New particles turn up in the US
Oct 29, 2006
Physicists from the Collider Detector (CDF) collaboration at Fermilab near Chicago have discovered two new particles, called sigma-b baryons. The particles are the heaviest baryons ever discovered and weigh about 5.8 GeV, or around six times more than the proton. One sigma-b comprises two “up” quarks and one “bottom” quark, while the other contains two “down” quarks and a “bottom” quark. The discovery provides further insights into the “strong” force that binds quarks together.
Baryons are particles containing three “quarks”, which are fundamental building blocks of matter. There are six different types, or “flavours”, of quark: up, down, strange, charm, bottom and top (u, d, s, c, b and t). Up and down quarks are the lightest and can be found in protons and neutrons.

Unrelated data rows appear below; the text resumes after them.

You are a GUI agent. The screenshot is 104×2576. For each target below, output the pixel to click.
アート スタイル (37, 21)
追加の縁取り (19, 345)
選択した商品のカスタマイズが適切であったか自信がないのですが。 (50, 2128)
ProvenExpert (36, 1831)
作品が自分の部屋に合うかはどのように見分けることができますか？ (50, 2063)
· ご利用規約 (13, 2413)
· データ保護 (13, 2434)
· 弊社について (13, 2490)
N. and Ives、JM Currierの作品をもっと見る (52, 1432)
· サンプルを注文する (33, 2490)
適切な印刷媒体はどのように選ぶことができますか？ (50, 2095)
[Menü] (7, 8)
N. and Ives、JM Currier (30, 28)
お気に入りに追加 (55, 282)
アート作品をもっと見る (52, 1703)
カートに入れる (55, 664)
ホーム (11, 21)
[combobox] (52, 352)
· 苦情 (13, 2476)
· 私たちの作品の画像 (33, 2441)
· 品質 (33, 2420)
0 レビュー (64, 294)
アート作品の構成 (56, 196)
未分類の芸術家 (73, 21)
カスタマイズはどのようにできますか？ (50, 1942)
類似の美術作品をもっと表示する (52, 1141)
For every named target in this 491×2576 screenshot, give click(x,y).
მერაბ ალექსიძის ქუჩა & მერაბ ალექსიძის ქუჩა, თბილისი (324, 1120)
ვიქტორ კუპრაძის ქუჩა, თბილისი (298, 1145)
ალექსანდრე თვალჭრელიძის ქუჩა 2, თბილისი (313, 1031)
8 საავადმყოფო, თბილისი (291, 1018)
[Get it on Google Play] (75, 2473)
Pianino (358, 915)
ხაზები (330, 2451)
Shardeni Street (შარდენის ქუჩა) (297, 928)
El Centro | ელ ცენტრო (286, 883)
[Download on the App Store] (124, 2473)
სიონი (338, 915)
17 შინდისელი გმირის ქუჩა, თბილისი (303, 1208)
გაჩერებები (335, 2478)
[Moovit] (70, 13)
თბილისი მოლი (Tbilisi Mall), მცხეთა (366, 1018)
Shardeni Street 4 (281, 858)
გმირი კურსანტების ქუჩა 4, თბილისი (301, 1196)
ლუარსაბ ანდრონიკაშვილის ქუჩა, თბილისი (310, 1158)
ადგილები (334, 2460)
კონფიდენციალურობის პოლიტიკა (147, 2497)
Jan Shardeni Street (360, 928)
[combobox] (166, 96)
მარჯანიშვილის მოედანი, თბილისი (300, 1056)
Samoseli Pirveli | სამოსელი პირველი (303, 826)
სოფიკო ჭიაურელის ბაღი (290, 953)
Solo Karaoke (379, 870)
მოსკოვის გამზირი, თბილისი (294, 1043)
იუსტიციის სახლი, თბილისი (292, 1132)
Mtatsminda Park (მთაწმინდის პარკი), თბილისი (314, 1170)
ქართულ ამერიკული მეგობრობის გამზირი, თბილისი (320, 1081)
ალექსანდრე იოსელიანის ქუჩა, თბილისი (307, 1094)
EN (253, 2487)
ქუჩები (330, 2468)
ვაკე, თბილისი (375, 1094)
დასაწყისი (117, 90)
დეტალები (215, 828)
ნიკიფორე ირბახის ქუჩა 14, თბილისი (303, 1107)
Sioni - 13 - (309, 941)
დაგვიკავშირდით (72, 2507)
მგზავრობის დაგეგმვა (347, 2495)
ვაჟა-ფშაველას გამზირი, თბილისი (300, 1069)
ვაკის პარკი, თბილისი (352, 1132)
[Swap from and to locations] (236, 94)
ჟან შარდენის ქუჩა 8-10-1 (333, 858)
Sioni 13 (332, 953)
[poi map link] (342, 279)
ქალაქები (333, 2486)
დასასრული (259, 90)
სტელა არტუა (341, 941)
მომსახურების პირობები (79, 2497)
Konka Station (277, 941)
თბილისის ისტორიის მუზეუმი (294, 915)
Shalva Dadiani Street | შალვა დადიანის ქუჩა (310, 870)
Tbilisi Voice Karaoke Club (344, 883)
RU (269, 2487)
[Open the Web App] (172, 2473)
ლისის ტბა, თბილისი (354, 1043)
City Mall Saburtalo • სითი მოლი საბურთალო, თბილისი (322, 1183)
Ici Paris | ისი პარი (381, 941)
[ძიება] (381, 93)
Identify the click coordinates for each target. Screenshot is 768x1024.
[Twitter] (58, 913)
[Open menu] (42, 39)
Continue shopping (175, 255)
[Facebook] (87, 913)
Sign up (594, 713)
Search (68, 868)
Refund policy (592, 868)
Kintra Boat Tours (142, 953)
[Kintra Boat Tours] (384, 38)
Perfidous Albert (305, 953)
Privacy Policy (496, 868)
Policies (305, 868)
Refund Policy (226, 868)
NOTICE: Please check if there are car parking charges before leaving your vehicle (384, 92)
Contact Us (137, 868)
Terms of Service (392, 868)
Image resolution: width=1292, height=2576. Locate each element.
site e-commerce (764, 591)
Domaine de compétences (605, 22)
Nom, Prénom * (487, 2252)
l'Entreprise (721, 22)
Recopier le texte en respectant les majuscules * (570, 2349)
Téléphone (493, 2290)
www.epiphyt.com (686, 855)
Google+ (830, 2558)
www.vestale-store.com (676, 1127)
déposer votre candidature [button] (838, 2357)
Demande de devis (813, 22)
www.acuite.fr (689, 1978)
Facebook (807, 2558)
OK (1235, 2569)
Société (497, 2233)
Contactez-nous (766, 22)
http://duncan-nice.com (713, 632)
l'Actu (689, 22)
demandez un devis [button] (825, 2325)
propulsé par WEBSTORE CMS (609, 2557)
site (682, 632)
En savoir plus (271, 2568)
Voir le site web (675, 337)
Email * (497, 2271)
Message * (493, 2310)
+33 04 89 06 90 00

The strange, charm, bottom and top quarks are heavier and are not found in ordinary matter. However, they can be created fleetingly in high-energy collisions at particle accelerators or in interactions between cosmic rays and atoms in the atmosphere. Scientists also believe these particles were present in the very early universe, just moments after the Big Bang
The CDF work was done using Fermilab’s Tevatron collider. Currently the world’s most powerful particle accelerator, it collides together protons and antiprotons moving at close to the speed of light. Out of the billions of collisions produced each second over the last five years, the CDF researchers identified 103 sigma-b particles containing a u-u-b configuration of quarks and 134 sigma-b particles containing a d-d-b configuration. The particles are extremely short-lived and decay within a tiny fraction of a second.
The sigma-b particles are the first baryons to be discovered that contain a bottom quark and are in an excited spin state. “These particles are like rare jewels that we mined out of our data,” says Jacobo Konigsberg of the University of Florida and a spokesperson for the CDF collaboration. “Piece by piece, we are developing a better picture of how matter is built out of quarks and learning more about the subatomic forces that hold quarks together and tear them apart.”
According to Konigsberg, the two distinct sigma-b particles were produced in two different spin combinations, which represent a ground state and an excited state. Their discovery provides further confirmation of quark theory.
Meanwhile, two new "xi" baryons containing “charm” and “strange” quarks have been discovered on the other side of the world by the BELLE collaboration at Japan's KEK Laboratory (Phys. Rev. Lett. 97 162001).